Cho’s comment speaks to the double standard that underrepresented communities deal with in Hollywood. As Daniel Mayeda, chair of the Asian Pacific American Media Coalition, previously told HuffPost, the box office triumph of “Crazy Rich Asians” has provided a springboard to further Asian American opportunities in the industry.

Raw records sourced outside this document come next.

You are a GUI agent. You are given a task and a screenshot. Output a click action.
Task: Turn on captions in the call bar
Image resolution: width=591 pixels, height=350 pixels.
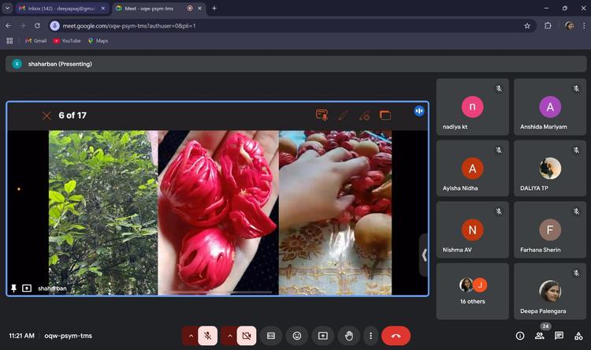pyautogui.click(x=270, y=336)
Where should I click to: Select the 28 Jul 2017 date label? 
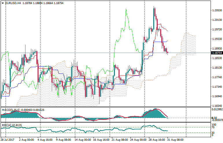pyautogui.click(x=8, y=140)
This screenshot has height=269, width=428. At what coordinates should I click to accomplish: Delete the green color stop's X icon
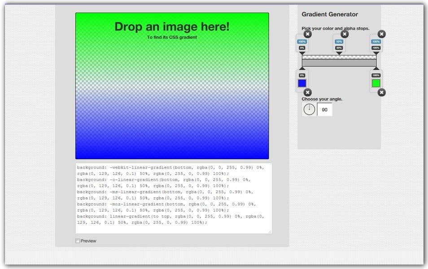pos(381,93)
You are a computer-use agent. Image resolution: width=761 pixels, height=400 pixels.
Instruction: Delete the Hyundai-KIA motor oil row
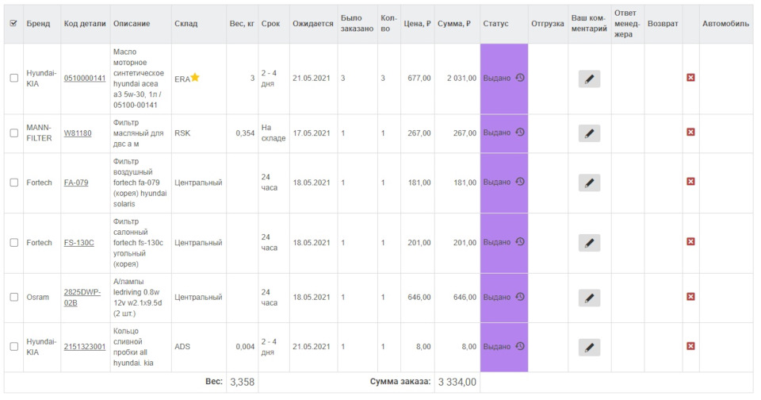pyautogui.click(x=690, y=78)
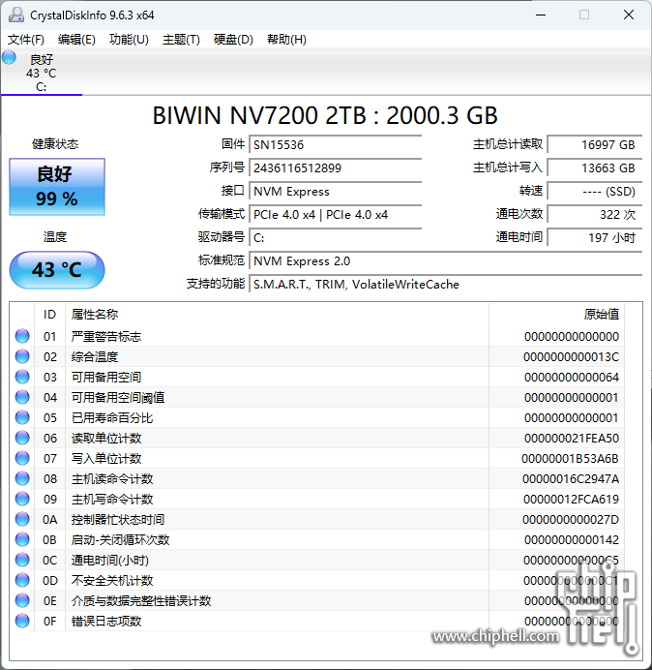Open the 文件(F) menu
652x670 pixels.
[x=26, y=40]
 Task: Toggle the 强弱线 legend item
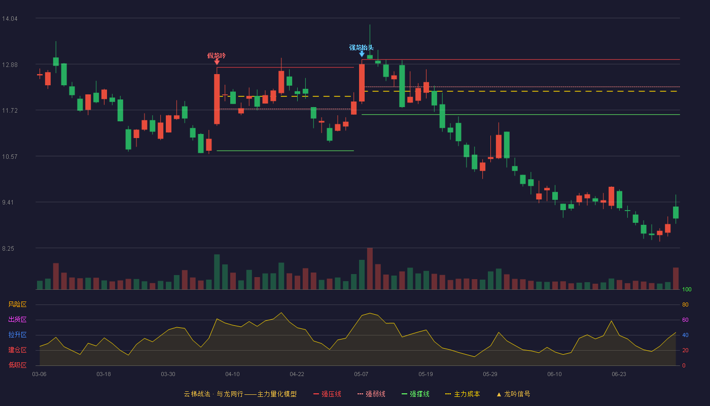click(x=371, y=394)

However, he said, the real test of progress will be “whether these projects are actually completed and released, whether pilots are picked up to series.”

“And, then, as projects inevitably fail (don’t make it on the air or do poorly in ratings or at the box office), will we be allowed to fail and have Hollywood keep trying?” Mayeda said.

He added, “It is a routine occurrence that all-white or predominately all-white TV shows fail and no one ever says, ‘We shouldn’t do another all-white show.’”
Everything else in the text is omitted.